Seorang lelaki sudah semestinya berani melawan saat ada orang lain menggangu istrinya, misalnya meraba, memegang atau melakukan hal lain tanpa ada kepentingan atau bermaksud jahat.
Sadumuk bathuk bermakna satu sentuhan di dahi. Sebagai simbol bahwa harga diri perempuan harus dipertahankan walaupun hanya disentuh dahinya oleh lelaki lain.

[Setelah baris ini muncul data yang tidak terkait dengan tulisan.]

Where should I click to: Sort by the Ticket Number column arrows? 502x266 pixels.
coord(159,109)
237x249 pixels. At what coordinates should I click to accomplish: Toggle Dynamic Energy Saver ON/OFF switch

Meraba bathuk (dahi) istri Yang dilakukan oleh orang lain adalah tindakan penghinaan, merendahkan, dan melecehkan yang tidak bisa diterima.
Kedua, Kepemilikan tanah
Tanah adalah harta pusaka yang melambangkan harga diri, apalagi tanah itu berupa tanah warisan, harus dipertahankan , sehingga tidak ada orang lain yang berani merebut, dan menguasai, sehingga terlepas kepemilikannya.
Harta warisan tanah disebut sebagai tanah wutah getih (tumpah darah), sebagai tempat seseorang dilahirkan. Oleh karena tak boleh ada orang lain yang menguasai.
Dalam pengertian secara luas, tanah bisa diartikan sebagai tanah pribadi, tanah warisan orang tua, tanah milik nenek moyang atau para pendahulu, bahkan wilayah bangsa dan negara dalam arti teritorial secara nasional.
Maka bila ada orang lain yang bermaksud menguasai walaupun hanya sanyari (sejengkal) bumi tetap harus dipertahankan.